In many manufacturing companies, executive orders are an everyday part of business. Often the sales department or even the managing director stands in front of the production planner and pushes to realize an order for an important customer at short notice or to complete an existing order more quickly. However, these unexpected requests and changes can lead to stress and chaos in both production and production planning.
The question is obvious: Are executive orders even useful?
In the past, such decisions were often made on the basis of gut feeling and soft factors, with the word of the managing director often being decisive. The turnover generated by sales is easy to quantify, and the importance of a customer can often be directly measured in terms of turnover. However, the question of whether an order is feasible and at what price is much more complex.
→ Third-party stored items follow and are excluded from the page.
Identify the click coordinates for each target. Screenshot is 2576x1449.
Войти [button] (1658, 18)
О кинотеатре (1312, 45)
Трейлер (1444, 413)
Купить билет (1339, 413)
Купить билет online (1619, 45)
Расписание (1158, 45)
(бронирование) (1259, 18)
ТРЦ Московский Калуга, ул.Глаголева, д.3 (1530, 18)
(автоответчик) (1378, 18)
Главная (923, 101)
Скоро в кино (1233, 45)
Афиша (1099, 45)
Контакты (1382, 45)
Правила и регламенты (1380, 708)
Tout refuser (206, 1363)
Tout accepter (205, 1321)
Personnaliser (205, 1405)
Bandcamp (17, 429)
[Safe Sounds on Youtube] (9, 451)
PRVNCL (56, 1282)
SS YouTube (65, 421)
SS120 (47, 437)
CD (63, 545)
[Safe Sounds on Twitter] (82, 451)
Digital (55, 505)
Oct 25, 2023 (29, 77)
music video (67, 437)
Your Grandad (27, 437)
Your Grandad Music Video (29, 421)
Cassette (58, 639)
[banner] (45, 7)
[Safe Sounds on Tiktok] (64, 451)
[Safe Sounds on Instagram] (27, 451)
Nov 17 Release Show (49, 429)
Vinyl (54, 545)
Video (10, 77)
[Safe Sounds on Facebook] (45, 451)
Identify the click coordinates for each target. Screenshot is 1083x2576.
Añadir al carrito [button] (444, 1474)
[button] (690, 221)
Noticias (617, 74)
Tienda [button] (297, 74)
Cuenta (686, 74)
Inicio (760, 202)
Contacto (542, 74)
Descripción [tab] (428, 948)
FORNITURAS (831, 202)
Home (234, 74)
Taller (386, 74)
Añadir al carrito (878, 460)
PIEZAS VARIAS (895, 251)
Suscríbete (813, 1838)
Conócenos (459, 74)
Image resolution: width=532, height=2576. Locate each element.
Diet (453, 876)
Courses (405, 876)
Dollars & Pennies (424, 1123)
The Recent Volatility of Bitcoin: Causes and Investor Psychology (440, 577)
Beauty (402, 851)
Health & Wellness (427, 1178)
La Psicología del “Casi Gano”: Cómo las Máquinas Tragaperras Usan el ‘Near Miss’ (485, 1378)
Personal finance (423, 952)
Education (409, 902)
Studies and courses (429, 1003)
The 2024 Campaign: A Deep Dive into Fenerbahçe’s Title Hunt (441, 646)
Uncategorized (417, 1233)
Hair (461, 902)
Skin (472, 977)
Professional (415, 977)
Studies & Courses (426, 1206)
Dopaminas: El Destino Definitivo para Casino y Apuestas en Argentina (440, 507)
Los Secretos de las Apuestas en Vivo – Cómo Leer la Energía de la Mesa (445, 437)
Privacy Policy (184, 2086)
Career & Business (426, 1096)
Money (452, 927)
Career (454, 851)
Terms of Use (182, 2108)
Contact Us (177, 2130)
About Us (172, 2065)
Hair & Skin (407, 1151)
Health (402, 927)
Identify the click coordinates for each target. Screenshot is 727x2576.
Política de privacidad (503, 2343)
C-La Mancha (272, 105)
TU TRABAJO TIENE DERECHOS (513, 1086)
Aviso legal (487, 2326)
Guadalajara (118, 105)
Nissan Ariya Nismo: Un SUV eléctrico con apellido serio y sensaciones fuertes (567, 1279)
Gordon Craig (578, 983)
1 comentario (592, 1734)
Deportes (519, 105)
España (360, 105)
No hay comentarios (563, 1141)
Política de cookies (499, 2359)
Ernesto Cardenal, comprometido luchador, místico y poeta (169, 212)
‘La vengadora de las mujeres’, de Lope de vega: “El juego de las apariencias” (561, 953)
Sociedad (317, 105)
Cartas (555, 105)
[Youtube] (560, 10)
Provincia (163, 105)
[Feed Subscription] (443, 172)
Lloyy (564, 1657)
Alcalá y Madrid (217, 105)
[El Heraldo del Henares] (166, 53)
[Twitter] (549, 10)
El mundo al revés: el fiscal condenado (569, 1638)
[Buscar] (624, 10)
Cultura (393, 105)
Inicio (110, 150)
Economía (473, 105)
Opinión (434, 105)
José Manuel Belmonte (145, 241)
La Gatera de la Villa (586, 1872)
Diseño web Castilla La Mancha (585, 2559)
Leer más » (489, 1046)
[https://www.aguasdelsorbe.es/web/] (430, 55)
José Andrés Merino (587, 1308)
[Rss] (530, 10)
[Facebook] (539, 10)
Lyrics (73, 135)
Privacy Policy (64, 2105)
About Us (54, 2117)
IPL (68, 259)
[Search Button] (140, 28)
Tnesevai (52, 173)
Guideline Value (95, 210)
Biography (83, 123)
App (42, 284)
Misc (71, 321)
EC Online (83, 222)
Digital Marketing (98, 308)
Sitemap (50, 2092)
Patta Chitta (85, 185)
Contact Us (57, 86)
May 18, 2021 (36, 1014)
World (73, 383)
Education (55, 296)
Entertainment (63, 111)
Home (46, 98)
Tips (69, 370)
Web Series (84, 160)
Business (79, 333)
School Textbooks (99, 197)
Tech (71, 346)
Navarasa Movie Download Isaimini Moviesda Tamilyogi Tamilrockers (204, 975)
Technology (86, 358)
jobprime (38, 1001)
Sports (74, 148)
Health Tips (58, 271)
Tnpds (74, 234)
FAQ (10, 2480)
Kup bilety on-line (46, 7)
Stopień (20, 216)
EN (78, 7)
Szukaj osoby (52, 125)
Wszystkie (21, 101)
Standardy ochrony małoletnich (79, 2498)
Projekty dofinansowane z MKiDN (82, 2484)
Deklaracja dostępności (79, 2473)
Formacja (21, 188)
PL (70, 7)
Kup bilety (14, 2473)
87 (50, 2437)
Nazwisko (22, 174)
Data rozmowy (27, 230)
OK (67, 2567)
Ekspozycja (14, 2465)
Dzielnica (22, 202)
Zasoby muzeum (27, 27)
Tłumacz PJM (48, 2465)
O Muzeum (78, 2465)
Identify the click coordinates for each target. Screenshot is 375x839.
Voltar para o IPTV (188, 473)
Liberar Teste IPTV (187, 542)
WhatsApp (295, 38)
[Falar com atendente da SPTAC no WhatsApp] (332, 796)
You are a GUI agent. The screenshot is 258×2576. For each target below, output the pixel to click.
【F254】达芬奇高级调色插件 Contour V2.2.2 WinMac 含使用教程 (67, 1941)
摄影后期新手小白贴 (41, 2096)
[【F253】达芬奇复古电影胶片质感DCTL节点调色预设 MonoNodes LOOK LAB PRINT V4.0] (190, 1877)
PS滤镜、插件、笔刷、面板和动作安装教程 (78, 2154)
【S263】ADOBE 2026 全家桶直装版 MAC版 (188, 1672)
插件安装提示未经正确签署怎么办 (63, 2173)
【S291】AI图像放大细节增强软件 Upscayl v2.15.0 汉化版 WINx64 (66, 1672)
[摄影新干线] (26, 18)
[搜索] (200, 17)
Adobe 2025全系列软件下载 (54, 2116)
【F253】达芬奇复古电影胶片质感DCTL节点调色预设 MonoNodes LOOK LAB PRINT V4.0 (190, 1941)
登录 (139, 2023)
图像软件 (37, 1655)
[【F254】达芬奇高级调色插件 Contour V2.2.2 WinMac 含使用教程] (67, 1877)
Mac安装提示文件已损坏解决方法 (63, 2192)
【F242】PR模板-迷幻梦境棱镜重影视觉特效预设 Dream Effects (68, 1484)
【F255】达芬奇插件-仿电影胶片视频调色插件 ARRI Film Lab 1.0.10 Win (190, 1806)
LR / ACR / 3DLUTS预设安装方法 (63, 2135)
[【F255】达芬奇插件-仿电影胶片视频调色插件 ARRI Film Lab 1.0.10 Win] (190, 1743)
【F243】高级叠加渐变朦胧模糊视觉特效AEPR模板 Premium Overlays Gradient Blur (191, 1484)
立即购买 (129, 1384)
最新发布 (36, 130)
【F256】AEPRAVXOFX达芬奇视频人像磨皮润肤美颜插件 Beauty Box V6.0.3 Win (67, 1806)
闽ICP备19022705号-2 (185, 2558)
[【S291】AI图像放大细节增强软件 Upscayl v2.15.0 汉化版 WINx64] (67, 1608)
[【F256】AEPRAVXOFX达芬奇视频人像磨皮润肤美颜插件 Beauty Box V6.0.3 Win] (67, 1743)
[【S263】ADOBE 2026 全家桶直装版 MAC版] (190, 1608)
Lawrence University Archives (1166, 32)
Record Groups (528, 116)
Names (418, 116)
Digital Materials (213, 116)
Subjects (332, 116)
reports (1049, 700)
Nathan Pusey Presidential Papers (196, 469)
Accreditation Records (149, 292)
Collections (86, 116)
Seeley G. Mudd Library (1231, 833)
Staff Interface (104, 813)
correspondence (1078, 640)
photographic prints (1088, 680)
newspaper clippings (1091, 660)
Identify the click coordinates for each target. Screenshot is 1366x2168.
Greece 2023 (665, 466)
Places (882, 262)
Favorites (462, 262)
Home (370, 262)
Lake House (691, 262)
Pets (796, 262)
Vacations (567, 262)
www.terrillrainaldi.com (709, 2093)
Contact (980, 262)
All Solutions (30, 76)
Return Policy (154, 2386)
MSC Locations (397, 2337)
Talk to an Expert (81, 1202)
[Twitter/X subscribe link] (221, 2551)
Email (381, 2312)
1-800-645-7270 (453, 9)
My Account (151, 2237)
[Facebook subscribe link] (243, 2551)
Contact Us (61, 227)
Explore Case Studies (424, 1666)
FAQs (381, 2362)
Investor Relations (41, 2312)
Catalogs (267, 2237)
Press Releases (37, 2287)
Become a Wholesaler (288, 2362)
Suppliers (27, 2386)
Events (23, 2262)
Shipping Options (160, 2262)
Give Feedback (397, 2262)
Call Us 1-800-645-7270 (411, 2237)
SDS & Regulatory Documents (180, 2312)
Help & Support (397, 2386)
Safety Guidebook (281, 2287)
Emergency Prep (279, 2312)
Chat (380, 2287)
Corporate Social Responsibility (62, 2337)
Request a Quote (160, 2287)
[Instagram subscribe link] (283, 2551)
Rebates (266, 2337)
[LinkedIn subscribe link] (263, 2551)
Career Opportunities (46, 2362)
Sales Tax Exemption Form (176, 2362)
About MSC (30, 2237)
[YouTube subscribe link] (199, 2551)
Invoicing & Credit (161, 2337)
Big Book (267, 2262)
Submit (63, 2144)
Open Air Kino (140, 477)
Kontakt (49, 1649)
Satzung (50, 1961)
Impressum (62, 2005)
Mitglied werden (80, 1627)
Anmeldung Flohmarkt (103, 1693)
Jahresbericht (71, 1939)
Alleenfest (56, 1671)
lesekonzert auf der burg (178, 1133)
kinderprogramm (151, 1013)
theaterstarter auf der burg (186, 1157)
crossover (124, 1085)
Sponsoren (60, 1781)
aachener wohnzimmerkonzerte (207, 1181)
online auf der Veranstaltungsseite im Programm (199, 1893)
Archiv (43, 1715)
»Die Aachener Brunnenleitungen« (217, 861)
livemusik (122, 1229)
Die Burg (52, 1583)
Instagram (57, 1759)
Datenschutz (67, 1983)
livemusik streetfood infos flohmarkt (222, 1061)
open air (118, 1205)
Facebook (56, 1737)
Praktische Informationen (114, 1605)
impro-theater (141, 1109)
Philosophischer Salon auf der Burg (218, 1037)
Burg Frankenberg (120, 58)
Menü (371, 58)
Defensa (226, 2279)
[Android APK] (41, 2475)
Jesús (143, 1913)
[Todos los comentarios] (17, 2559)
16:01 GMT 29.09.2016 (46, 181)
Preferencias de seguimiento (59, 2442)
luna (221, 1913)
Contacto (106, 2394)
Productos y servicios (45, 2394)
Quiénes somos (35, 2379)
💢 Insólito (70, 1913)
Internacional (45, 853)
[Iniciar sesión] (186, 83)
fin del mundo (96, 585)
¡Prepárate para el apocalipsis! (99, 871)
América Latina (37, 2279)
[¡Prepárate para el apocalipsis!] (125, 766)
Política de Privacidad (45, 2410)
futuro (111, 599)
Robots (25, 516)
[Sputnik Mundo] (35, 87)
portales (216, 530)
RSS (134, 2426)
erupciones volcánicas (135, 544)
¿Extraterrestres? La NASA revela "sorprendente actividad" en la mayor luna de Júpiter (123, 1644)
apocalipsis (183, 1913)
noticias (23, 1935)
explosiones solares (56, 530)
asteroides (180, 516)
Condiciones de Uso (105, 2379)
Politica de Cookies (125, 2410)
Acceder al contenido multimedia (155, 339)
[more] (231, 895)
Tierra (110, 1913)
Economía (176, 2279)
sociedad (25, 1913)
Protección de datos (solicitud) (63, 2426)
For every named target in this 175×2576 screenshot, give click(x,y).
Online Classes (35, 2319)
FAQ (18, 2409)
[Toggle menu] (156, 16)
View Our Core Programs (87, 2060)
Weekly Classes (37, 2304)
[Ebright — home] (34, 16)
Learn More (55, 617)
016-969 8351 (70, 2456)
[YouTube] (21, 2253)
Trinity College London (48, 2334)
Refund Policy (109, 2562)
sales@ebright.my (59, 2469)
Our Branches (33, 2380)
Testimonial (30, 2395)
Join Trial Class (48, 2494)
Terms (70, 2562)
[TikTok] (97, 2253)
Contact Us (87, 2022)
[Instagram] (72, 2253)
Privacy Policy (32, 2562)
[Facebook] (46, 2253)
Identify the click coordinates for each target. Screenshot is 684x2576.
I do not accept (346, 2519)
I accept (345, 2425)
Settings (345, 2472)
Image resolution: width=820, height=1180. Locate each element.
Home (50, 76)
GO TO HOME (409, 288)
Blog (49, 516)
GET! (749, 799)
Planners often rely on Excel spreadsheets to analyze the current workload, but these often provide an inadequate basis. They need to communicate with production to understand what is feasible in the short term, and ultimately they have to rely on production's gut feeling. While this gut feeling can sometimes say that the boss order could be accepted, it often also points to possible consequences such as delayed orders, increased set-up times or losses in throughput.
The challenge is to quantify these effects and create a basis for discussion between sales, management, production planners and production. This is where PAILOT comes in with its AI-powered detailed planning. By analyzing the effects of executive orders, PAILOT creates a common basis for decision-making, which was often lacking in the past. Everyone involved then has a common picture and can make decisions together. Scenarios can be used to find sensible alternatives that both satisfy the customer and minimize the negative impact on production and other customer orders.
Ultimately, there is no general answer to the question of whether boss assignments make sense. It depends on the specific circumstances and requires a sound analysis of the potential impact. However, with PAILOT and a transparent, data-based decision-making basis, companies can respond better to such challenges.